◆ **Directions**
The answer must consist of every line in the records below that contains the string "computer".

Extracted data Start Marker

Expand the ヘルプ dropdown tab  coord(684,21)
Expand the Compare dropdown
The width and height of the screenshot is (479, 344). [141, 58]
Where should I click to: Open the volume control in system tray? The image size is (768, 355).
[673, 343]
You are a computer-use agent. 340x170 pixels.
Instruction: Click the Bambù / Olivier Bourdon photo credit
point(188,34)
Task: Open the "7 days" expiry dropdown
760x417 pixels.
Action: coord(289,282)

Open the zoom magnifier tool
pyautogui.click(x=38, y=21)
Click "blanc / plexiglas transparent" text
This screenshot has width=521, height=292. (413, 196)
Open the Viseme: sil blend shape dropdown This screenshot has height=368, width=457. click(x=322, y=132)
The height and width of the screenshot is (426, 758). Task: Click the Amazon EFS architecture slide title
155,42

Extracted data End Marker
Extracted data Start Marker

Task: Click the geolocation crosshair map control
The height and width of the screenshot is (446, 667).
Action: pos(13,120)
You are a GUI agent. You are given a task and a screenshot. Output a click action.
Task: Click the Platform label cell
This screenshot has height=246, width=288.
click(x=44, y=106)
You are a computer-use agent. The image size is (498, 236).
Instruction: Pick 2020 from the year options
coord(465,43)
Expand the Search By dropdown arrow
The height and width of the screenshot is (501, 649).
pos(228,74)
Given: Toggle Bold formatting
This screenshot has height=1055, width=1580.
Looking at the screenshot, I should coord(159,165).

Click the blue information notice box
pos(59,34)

Extracted data End Marker

◆ **Task solution**
You are a computer-use agent. 340x170 pixels.
You are a computer-use agent. The image size is (498, 236).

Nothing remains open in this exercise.